Alkaloids, phenols, sterols, polyphenols, triterpenes, anthraquinones and saponins were detected in the extract of S. indicum. The presence of the anthocyanins and the flavonoids in this plant was previously reported Awobajo et al. (2009), though such classes of chemicals were not detected in this work. This could be explained by fact that the presence of the secondary metabolites in a plant depend on the environmental factors such as climate, chemical nature of the ground in which plant grow, the period of harvest, conditions of drying and extraction method Bruneton (1999). To the best of our knowledge, no antibacterial activity of this plant was shown up to now, but presence of the various classes of secondary metabolites could explain its activity on majority of tested strains obtained in this work. In addition the antibacterial activities of the essential oil of S. radiatum (Shittu et al. 2006 Shittu et al. 2007; Konan et al. 2008).

Voukeng and collaborators (2012) documented the antibacterial activities of methanol extract of the sheets of C. zeylanicum against MDR Gram-negative bacteria used in this work. The presence of the phenolic compounds detected in thebark of this plant could explain its activities. Significantantibacterial activities of the methanol extract of C. olitorius were shown against the Gram-positive bacteria Pal et al. (2006). Also, the roots of this plant showed a significant antibacterial activity Ramadevi and Ganapaty (2011). The antibacterial activities of this plant as shown in this work provide therefore additional data on its antimicrobial potentials. Plants of the genus Aframomum are known for their antibacterial activities, and this has been assigned to the presence of terpenoids such as aframodial Ayafor et al. (1994). This could also explain the activity observed with the extract of A. kayserianum in the present work. Several former studies showed the presence of the terpenoids, phenolic and alkaloids in the extract of A. digitata (Wickens 1979; Chadare et al. 2009). The aqueous, ethanol, and petroleum-ether extracts of this plant have shown an antibacterial activity against E. coli Yagoub (2008). However, we observed a weak antibacterial activity of this plant. The extract of C. esculentus contains less secondary classes of metabolites. Only sterols, triterpenes and saponins were detected. To the best of our knowledge, the antibacterial of this plant is being reported for the first time.
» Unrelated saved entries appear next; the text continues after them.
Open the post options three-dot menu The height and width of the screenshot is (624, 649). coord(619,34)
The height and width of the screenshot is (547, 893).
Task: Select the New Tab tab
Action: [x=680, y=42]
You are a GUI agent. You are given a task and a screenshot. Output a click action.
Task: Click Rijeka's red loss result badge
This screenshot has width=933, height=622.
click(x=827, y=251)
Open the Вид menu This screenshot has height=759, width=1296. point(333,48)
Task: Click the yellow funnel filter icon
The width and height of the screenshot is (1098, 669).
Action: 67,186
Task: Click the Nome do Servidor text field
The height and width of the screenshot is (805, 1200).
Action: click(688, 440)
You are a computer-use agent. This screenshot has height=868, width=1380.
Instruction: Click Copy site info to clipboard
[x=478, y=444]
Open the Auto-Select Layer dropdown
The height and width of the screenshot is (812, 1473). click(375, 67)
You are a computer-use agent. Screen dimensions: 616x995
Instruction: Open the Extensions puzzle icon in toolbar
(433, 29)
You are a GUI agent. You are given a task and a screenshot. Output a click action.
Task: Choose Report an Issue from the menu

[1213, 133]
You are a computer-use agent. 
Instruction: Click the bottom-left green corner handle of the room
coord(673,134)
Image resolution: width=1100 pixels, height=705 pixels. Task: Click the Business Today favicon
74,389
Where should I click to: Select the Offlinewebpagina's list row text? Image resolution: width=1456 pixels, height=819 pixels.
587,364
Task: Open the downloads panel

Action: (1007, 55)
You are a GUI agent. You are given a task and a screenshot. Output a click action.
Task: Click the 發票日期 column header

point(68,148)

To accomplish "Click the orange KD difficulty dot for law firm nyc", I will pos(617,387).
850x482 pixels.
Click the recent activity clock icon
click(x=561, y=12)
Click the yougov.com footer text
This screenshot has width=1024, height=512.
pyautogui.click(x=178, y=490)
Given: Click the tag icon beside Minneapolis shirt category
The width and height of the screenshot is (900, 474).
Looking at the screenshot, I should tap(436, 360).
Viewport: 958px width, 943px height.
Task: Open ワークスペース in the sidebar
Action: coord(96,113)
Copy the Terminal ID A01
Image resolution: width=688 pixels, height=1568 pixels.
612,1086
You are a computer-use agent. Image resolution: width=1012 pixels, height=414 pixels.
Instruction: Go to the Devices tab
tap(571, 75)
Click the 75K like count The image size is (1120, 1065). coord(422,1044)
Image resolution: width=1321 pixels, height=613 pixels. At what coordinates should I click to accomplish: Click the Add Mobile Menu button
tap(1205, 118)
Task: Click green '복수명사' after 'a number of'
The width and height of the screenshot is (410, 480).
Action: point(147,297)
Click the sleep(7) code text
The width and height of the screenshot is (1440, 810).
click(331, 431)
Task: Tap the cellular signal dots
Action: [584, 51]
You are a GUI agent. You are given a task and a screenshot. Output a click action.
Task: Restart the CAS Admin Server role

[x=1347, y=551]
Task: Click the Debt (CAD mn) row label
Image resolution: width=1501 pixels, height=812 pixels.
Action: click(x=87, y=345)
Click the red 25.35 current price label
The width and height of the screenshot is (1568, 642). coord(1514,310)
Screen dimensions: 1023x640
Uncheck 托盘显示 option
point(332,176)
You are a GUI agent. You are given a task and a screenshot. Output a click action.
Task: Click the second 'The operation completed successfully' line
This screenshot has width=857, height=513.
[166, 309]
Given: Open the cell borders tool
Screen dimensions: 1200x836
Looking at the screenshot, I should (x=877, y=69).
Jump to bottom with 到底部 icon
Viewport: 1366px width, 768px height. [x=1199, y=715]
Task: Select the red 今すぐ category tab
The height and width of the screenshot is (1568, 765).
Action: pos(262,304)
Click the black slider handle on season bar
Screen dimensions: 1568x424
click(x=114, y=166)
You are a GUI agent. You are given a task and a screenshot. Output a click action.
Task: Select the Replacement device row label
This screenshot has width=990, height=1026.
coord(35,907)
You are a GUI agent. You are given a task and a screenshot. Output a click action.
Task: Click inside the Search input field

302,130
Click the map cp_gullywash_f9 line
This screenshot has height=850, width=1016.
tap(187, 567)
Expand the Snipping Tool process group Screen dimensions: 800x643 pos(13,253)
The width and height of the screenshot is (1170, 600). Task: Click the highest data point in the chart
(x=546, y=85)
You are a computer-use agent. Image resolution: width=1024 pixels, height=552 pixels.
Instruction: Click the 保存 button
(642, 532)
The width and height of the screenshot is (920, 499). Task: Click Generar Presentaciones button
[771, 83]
Generally, the weak antibacterial activity observed with the majority of the extracts could be explained by the fact that bacterial strains used are MDR phenotypes expressing active efflux pumps Cattoir (2004), as shown with the increase of the activity of CHL in the presence of PAβN (Table 4). It was demonstrated that efflux pumps decrease the intracellular concentration of chemicals and consequently their activities (Bambeke and Pagès 2010; Kuete 2010). These efflux pumps can be blocked in a competitive way or not, by an efflux inhibitor, which restore therefore not only intracellular concentration, but also the activity of antibiotics (Pagès and Amaral 2009; Kuete 2010). Finally, the results obtained with the studied plants are encouraging not only because we are dealing with MDR bacteria, but also the fact investigated plant materials are food plants which are relatively non toxic.

Conclusion

The results of the present work provide baseline information on the possible used of the tested Cameroonian dietary plants in the treatment of bacterial infections including MDR phenotypes.